Biometric scans will be required for high-value mobile banking transactions as part of measures to protect consumers from cyber-risks, according to the Bank of Thailand.
Banks must adopt the measures by June, the central bank said on Thursday.
Biometric technology such as facial scans is already required for deposit account opening on mobile banking apps.
Under the new measures, a facial scan is needed for: digital money transfers of more than 50,000 baht per transaction; transfers of more than 200,000 baht per day; and to change credit transfer amounts of more than 50,000 baht per transaction.
Bank of Thailand governor Sethaput Suthiwartnarueput said the central bank chose 50,000 baht and higher because the amount is a frequent target of fraudsters.
While the measures may inconvenience consumers, they will increase security for digital banking transactions, he said.
“Given rising cyber-risks worldwide, the central bank wants to emphasise security systems to protect consumers from financial fraud, particularly in the post-Covid period when people are finding it quite difficult to earn a higher income,” he said.
The regulator also wants to close loopholes and curb fraudsters’ access to consumers by banning financial institutions from sending links via SMS and email.
Banks are also not allowed to send customers’ personal data through social media.
In addition, mobile banking users can only use one username for a device.
The central bank has collaborated with related organisations, both in the government and the private sector, to detect suspicious transactions and deposit accounts.
Through cooperation, banks can detect fraudulent cases more quickly, reduce losses, and prevent nominee deposit account fraud, he said.
Fraudsters use nominees to open accounts and then conduct illicit transactions on their behalf.
The central bank also requires financial institutions set up a hotline call centre where customers or financial fraud victims can contact them around the clock.
According to Mr Sethaput, banks have been preparing for these measures for some time, with some of them already implemented.

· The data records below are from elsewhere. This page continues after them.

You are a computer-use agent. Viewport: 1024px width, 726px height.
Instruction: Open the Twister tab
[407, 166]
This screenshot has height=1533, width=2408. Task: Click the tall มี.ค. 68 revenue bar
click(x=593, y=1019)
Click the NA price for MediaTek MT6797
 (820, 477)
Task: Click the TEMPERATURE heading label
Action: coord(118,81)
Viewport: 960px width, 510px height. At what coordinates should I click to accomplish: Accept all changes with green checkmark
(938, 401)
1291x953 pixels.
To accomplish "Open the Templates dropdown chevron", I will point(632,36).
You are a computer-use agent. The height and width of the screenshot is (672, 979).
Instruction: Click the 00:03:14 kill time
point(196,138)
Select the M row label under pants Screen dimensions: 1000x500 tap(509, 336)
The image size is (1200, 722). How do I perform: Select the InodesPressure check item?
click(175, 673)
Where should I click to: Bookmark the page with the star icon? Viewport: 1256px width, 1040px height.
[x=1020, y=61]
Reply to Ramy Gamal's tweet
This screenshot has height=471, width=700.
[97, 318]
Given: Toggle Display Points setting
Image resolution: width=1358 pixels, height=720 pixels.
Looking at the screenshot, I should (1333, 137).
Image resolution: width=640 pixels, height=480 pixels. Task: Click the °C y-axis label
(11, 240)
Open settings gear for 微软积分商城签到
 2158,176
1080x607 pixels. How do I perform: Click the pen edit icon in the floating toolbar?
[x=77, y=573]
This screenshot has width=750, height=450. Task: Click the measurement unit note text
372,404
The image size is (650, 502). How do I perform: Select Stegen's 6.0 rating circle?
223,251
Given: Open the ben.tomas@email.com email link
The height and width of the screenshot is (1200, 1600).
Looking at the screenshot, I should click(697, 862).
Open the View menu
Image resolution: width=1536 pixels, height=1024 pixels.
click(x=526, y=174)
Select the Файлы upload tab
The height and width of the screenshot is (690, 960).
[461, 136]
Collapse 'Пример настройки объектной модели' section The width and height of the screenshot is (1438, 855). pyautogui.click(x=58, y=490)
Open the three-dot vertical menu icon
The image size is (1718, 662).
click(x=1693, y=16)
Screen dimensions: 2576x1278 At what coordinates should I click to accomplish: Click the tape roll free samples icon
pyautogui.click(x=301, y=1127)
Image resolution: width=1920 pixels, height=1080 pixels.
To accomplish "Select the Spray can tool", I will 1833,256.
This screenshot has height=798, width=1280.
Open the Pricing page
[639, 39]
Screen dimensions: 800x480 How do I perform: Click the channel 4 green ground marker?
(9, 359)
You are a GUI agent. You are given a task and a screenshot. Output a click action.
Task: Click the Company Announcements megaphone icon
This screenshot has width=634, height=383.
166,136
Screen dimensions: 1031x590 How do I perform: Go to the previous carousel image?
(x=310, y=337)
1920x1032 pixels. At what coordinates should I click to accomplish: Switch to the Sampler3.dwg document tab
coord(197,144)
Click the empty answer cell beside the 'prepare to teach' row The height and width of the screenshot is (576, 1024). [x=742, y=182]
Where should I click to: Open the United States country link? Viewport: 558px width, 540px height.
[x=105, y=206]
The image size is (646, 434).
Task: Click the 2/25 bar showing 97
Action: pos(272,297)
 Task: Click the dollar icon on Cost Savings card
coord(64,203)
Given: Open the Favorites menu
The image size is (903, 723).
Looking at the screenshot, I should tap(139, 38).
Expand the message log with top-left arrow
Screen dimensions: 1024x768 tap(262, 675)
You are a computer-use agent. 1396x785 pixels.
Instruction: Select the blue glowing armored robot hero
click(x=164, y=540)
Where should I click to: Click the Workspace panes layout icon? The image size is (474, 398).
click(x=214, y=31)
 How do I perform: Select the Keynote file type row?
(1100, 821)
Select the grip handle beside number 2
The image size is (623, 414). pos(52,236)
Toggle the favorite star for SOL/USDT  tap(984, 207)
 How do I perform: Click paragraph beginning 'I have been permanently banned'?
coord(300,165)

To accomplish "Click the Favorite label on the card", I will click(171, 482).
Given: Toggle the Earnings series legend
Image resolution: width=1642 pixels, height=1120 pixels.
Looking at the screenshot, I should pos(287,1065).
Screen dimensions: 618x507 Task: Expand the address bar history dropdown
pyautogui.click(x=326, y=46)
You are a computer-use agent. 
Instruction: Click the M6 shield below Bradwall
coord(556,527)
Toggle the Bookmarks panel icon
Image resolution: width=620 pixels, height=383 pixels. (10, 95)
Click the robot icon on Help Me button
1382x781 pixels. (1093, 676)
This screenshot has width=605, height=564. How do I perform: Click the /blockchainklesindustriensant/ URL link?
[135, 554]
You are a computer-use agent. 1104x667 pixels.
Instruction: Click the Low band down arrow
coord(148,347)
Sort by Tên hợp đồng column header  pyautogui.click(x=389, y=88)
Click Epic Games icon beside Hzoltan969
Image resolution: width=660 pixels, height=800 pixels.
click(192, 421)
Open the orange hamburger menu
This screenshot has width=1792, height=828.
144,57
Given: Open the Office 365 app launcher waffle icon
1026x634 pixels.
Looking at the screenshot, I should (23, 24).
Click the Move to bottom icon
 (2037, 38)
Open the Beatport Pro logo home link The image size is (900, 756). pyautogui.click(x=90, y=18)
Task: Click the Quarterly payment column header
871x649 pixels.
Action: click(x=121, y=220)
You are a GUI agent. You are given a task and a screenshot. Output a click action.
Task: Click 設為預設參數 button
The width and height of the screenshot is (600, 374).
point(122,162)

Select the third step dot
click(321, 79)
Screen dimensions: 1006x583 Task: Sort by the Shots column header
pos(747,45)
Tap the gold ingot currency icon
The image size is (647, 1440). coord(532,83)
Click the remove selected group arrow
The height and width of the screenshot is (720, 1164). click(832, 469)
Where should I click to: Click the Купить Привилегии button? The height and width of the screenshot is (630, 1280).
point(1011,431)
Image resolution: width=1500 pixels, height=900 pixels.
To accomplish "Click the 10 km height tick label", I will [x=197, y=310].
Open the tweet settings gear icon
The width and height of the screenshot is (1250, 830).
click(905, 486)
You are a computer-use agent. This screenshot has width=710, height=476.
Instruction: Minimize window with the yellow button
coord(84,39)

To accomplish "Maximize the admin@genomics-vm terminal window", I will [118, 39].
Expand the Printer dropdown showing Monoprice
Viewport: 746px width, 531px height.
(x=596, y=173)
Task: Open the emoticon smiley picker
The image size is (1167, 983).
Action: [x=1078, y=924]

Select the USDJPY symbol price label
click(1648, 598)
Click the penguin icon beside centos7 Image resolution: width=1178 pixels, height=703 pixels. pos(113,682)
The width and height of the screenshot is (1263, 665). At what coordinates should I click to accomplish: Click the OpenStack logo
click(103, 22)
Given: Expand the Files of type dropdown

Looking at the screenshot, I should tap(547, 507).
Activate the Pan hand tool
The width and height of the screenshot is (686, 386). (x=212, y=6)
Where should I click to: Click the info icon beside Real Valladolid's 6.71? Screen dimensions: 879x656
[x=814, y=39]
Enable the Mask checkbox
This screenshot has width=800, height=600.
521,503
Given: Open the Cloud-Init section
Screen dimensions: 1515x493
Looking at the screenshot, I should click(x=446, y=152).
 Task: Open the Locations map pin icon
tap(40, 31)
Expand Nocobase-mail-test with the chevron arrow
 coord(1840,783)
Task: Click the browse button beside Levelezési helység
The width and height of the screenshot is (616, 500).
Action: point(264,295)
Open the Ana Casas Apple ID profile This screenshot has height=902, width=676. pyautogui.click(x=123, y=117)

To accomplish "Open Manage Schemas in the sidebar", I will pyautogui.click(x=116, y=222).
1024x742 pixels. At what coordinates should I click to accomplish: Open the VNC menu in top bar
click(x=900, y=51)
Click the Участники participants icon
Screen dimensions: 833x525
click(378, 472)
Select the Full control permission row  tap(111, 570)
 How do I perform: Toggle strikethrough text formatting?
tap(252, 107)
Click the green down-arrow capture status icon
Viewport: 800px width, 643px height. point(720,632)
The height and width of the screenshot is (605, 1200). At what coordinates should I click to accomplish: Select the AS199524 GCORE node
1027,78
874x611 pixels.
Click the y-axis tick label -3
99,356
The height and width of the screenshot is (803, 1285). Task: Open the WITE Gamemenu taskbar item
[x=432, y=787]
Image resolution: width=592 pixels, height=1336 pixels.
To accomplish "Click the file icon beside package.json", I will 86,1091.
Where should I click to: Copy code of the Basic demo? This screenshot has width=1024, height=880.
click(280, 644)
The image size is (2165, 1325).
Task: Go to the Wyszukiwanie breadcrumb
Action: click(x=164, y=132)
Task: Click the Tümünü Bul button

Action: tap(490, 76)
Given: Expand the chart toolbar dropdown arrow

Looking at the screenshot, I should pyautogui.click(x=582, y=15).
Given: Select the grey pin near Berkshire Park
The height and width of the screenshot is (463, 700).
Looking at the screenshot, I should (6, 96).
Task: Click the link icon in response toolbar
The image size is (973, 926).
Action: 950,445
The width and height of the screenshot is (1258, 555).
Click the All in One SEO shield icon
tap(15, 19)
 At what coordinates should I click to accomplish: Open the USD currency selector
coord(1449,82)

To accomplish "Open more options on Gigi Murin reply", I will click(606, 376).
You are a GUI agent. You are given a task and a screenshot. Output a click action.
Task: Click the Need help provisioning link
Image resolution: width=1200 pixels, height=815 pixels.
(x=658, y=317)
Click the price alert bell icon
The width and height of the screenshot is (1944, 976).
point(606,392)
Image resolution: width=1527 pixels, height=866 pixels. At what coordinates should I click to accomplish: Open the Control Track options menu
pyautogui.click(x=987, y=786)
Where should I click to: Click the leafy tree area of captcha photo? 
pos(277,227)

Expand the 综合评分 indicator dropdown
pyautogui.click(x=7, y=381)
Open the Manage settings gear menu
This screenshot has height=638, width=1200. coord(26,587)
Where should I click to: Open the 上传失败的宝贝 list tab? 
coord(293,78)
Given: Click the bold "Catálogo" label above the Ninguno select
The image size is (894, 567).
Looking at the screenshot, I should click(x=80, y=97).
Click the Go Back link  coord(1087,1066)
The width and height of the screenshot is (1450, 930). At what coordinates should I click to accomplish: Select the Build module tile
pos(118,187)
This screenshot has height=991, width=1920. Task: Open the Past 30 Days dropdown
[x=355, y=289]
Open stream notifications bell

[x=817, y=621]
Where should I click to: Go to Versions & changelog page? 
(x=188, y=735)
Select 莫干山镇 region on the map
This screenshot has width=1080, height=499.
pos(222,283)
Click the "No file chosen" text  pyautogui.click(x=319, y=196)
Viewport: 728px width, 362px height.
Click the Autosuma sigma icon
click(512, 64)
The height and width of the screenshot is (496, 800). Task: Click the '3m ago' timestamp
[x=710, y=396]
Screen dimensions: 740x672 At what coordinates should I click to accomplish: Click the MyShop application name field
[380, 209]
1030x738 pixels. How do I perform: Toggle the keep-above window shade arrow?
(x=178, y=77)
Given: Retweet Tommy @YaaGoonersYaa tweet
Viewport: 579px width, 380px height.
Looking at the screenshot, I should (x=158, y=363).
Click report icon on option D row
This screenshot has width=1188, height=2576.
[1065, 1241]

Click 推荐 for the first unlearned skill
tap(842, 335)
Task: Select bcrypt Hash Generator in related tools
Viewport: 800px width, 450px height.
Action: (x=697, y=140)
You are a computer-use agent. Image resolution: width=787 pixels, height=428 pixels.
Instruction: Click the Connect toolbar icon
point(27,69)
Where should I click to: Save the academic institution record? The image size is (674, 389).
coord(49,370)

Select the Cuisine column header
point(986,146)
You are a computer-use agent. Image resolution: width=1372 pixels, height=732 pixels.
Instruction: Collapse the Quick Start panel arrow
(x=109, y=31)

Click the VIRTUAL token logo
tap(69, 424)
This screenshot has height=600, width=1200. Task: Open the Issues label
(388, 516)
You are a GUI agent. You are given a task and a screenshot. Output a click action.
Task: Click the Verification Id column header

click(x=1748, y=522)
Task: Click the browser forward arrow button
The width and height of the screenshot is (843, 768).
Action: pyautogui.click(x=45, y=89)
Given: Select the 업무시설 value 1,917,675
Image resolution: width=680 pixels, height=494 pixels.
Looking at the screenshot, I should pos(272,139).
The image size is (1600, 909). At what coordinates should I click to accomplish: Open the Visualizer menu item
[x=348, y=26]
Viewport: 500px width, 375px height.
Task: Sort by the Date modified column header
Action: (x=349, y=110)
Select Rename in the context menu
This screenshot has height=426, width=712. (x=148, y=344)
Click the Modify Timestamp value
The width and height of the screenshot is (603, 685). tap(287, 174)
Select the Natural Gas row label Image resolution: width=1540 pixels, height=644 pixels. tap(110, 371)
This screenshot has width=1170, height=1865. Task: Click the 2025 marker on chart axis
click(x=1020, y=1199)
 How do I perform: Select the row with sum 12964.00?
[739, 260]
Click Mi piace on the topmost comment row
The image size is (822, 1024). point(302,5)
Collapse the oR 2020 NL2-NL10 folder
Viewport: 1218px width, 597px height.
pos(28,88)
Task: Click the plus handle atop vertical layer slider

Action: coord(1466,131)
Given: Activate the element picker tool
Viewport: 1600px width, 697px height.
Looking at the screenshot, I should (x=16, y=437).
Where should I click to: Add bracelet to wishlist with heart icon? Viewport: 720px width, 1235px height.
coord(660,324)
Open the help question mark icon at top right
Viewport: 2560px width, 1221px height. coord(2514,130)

The government has also been working to enforce a new law aimed at preventing technology crimes that should help to strengthen cybersecurity in Thailand.
According to central bank data, from March to December 2022 there were around 50,000 cases of online shopping fraud, 20,000 cases of money transfer fraud, 18,000 cases of lending fraud, and 13,000 cases of call centre fraud.
There were 58,000 cases of nominee deposit account fraud with total reported losses of 5.5 billion baht.
The Bank of Thailand held discussions on Thursday with financial institutions in preparation for the new cyber-risk measures.
Chartsiri Sophonpanich, the president of Bangkok Bank, said his bank plans to upgrade its digital technology to strengthen cybersecurity. The bank is developing a security system in preparation for the new measures.
Kattiya Indaravijaya, chief executive of Kasikornbank, said KBank is also ready to upgrade its security systems in line with the central bank’s announcement.
KBank is continuing to develop cybersecurity systems to prevent financial fraud, she said.